(WORK INSTRUCTIONS)
Repeat, line for line, the entries below from the first line to the line containing "About Windows Report (43, 2433)", counting both ends.
[GIVEN RECORDS — start]
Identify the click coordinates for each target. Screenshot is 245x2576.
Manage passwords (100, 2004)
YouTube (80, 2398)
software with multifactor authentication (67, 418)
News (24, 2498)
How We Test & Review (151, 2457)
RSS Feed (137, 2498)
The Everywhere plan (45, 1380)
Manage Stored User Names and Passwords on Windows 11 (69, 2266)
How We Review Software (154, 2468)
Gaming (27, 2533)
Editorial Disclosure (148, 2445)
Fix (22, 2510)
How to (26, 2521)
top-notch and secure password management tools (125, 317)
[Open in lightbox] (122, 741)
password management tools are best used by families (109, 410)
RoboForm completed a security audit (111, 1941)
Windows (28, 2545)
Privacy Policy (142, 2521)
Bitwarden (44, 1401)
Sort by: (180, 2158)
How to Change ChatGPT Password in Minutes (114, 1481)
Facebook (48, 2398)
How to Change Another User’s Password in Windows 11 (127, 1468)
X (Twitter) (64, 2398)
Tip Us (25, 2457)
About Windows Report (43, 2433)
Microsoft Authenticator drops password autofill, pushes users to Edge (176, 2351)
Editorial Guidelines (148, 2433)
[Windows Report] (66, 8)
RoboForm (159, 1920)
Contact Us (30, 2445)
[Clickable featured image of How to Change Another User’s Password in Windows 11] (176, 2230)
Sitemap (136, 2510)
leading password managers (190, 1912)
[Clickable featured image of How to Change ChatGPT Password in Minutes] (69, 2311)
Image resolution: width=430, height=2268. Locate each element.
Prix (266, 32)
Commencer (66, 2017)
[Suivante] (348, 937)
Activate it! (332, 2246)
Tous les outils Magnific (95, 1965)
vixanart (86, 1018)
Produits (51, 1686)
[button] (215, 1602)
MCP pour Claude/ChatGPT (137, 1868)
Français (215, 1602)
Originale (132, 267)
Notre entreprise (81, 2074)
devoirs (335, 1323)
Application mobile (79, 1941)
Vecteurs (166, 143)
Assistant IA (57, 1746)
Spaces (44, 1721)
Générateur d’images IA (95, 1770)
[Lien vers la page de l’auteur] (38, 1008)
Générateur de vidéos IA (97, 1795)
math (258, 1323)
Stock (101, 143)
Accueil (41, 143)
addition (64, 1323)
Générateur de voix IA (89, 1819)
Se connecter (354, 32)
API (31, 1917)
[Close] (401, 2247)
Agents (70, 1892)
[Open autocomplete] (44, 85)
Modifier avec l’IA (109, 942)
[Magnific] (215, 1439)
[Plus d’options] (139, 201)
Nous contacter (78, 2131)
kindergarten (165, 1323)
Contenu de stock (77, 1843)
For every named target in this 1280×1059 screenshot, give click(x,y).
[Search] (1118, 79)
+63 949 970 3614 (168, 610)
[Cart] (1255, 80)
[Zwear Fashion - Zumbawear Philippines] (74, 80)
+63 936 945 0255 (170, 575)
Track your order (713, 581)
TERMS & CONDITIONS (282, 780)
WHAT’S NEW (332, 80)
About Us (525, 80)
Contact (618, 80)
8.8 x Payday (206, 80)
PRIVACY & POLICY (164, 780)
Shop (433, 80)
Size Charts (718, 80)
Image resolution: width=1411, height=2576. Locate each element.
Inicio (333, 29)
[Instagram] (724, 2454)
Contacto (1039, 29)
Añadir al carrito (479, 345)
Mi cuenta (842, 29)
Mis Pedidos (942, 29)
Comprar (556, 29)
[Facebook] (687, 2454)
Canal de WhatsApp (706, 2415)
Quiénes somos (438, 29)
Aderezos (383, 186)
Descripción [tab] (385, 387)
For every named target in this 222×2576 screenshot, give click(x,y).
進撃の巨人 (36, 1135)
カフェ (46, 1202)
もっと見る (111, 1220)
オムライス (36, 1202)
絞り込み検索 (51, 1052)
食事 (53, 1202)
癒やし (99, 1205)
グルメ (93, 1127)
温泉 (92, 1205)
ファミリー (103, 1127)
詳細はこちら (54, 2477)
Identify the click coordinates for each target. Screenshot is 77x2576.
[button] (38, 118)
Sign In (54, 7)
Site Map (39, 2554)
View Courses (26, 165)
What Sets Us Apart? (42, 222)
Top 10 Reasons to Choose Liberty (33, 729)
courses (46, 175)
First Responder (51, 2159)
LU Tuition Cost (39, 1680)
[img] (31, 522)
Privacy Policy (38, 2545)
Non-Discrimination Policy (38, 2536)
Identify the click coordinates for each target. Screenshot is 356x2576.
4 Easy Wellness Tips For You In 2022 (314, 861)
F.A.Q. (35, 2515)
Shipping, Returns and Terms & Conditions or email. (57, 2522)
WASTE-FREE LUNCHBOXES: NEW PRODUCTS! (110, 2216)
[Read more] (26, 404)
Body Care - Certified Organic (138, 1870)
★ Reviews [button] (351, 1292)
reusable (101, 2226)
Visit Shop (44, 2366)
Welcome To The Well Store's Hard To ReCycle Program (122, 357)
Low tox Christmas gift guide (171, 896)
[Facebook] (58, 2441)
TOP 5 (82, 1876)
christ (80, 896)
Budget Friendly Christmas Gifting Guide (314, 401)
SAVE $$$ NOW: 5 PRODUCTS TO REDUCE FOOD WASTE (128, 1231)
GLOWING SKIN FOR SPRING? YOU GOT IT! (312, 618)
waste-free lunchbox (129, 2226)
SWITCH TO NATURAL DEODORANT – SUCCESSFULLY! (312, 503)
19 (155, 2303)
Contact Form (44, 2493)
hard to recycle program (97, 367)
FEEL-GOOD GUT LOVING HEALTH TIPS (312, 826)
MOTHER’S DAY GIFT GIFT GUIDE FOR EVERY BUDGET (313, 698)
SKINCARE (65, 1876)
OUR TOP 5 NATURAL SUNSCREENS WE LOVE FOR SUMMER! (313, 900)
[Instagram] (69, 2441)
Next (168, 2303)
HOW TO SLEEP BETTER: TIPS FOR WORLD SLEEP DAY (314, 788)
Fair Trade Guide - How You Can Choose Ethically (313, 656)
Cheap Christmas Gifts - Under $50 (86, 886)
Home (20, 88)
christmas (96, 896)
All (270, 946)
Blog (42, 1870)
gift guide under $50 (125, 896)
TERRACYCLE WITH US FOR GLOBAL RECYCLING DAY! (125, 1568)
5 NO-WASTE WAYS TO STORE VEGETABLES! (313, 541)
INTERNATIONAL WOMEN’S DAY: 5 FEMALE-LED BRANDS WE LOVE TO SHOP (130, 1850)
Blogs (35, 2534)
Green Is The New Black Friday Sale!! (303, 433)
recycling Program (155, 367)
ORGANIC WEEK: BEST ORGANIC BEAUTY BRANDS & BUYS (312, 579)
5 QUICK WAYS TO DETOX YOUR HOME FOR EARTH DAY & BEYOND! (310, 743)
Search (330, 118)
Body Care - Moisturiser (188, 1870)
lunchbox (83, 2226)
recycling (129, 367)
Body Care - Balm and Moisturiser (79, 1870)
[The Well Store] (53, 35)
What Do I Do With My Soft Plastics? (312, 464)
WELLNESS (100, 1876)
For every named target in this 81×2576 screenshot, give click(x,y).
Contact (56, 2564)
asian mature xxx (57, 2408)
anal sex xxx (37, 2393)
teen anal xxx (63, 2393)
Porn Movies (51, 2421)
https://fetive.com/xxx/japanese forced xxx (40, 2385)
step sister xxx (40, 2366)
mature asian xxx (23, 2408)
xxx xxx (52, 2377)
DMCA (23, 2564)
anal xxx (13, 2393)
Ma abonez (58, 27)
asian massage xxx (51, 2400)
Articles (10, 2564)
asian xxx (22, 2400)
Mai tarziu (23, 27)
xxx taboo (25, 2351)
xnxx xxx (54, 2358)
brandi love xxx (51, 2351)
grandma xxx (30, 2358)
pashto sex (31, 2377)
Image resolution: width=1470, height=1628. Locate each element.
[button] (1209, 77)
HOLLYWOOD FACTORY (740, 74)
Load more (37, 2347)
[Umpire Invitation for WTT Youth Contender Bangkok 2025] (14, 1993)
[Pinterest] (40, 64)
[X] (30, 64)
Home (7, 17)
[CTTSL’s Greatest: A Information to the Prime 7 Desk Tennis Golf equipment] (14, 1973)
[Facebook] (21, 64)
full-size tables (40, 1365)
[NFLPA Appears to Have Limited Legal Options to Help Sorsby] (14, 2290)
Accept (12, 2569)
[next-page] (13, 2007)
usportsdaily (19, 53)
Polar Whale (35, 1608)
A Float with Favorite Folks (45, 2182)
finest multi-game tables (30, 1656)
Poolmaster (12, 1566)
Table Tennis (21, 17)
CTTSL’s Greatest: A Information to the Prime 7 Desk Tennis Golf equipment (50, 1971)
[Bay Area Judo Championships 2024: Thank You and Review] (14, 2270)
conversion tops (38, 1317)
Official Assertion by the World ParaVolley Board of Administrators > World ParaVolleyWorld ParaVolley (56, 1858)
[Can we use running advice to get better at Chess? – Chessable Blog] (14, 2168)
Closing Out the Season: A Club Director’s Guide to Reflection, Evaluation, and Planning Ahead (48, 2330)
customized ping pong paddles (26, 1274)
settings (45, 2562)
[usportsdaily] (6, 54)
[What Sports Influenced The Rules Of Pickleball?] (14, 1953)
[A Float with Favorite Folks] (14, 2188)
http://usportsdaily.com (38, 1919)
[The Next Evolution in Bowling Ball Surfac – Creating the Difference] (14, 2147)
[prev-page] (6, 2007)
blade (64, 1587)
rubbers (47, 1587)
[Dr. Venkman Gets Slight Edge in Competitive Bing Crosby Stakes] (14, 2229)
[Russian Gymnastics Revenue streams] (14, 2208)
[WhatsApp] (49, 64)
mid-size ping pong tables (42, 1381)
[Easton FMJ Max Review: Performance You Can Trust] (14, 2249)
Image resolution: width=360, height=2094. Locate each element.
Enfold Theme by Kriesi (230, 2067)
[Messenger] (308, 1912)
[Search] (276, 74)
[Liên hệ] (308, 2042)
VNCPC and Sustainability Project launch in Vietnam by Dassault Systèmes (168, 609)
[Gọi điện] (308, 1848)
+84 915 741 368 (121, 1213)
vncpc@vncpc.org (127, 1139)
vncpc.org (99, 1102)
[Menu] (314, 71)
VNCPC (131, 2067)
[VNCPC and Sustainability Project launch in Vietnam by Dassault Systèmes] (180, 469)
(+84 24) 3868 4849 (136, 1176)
[GIVEN RECORDS — finish]
(EXERCISE ANSWER)
Identify the click coordinates for each target. Screenshot is 245x2576.
Manage passwords (100, 2004)
YouTube (80, 2398)
software with multifactor authentication (67, 418)
News (24, 2498)
How We Test & Review (151, 2457)
RSS Feed (137, 2498)
The Everywhere plan (45, 1380)
Manage Stored User Names and Passwords on Windows 11 (69, 2266)
How We Review Software (154, 2468)
Gaming (27, 2533)
Editorial Disclosure (148, 2445)
Fix (22, 2510)
How to (26, 2521)
top-notch and secure password management tools (125, 317)
[Open in lightbox] (122, 741)
password management tools are best used by families (109, 410)
RoboForm completed a security audit (111, 1941)
Windows (28, 2545)
Privacy Policy (142, 2521)
Bitwarden (44, 1401)
Sort by: (180, 2158)
How to Change ChatGPT Password in Minutes (114, 1481)
Facebook (48, 2398)
How to Change Another User’s Password in Windows 11 (127, 1468)
X (Twitter) (64, 2398)
Tip Us (25, 2457)
About Windows Report (43, 2433)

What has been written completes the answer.